When I was first diagnosed adhd, they put me on ritalin… and I didn’t stick with it long enough to find out if it worked, but I did find out there was a market for my med, which gave me pocket money for about a year.
I didn’t think about it for a long time until I was nearing the end of college, and I started to see that my insatiable need for knowledge and experiences was really making it hard to move forward in anything. I’ve never understood how people can get bored… what I find more debilitating is having too many options, so I don’t know where to start.
I finally completed my B.A. but as I continue my life journey, I haven’t a clue what to do next. I have a million things I want to do or, that I know I would be good at, but I can’t do them all at once. For now, I am trying to make slow decisions, and continue where I am. I’m not moving to a new city, I’m not spontaneously quitting my job. I’m sticking it out, and praying that some outside source makes the decision for me. I think this is the reason I keep considering the military. That would take aways some of the choices.
But, to satisfy my need for change, I apply for 2-3 jobs a month, often things that are a stretch. I research becoming a paralegal, accountant, physical therapist, nutritionist, graphic designer, industrial engineer, Information systems manager… and the list goes on. All of these would require additional school, or a serious connection. I think making excuses for not succeeding is part of this ailment, too.

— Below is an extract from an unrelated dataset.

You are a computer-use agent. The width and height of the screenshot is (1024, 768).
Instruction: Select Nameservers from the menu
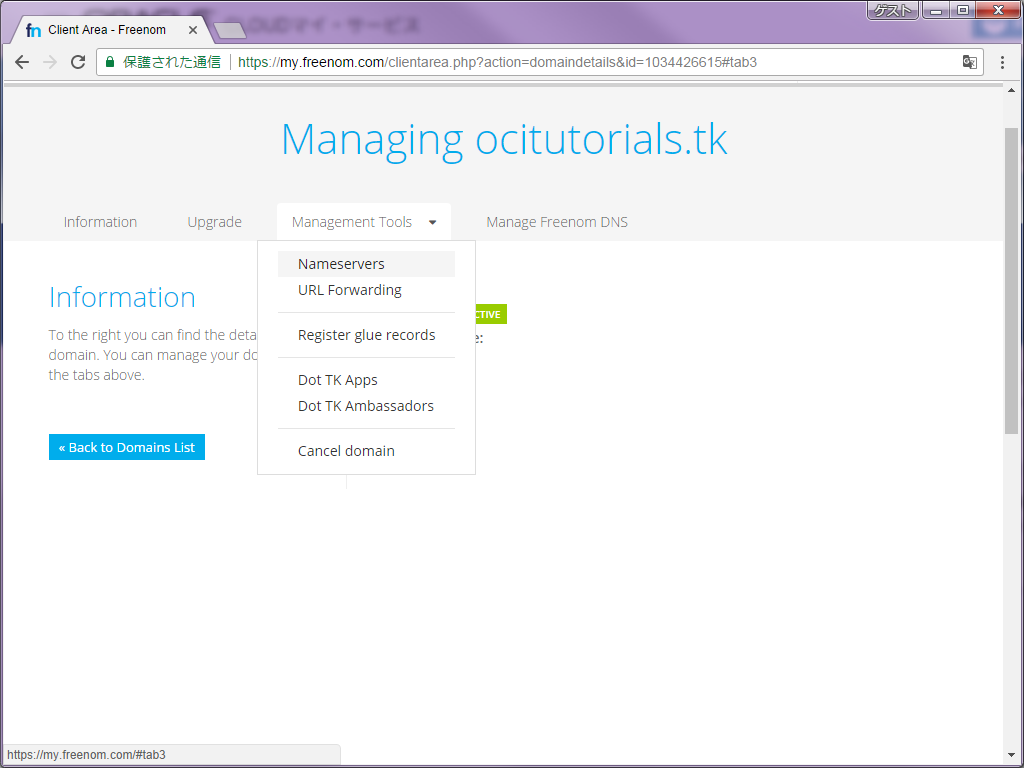click(x=341, y=264)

I feel confident that I can do anything, but I am not confident that anyone can see that in me. What a contradiction. How does self-cosciousness affect my ability to succeed. it’s not so much self-doubt, but it is easier to blame something outside of myself than to fix whatever minor thing I think is the problem.
Since I am a bit anti-social, I have limited views from outside myself, and have a really hard time weighing where I am.
More than anything, I don’t want my attention deficit to keep me from success, especially since I KNOW I am capable. the older I get the less patience I have for standardized testing, too. I am terrified of taking the GRE, or any other upper level test. In this case, it is the time constraint that stops my brain from functioning (probably the reason I can’t deal with time based computer games… It’s really hard to not keep thinking about how to go faster, and consequently going far slower than if the constraint weren’t there).
I think my impatience for number puzzles, and redundant paragraghs, that makes it hard for me to think clearly. the more the question looks like a list the easier it is. When it is a large block of text, I keep getting lost.
It’s weird being a writer, too, b/c I am longwinded. Yet, I have lost my ability to read. I don’t know how to set aside blocks of time to just read… and if I do just a few minutes here and there, I completely lose interest, pick up a new book and never finish any of them. Magazines helped for a while (The New Yorker is awsome for someone burned out from reading)... but even magazines seem like repetition.
ug. I think I could use some sort of life coach, but I would love to be a life coach too! how is it, that all of the people I think would help me are in careers that I think that I could be successful in.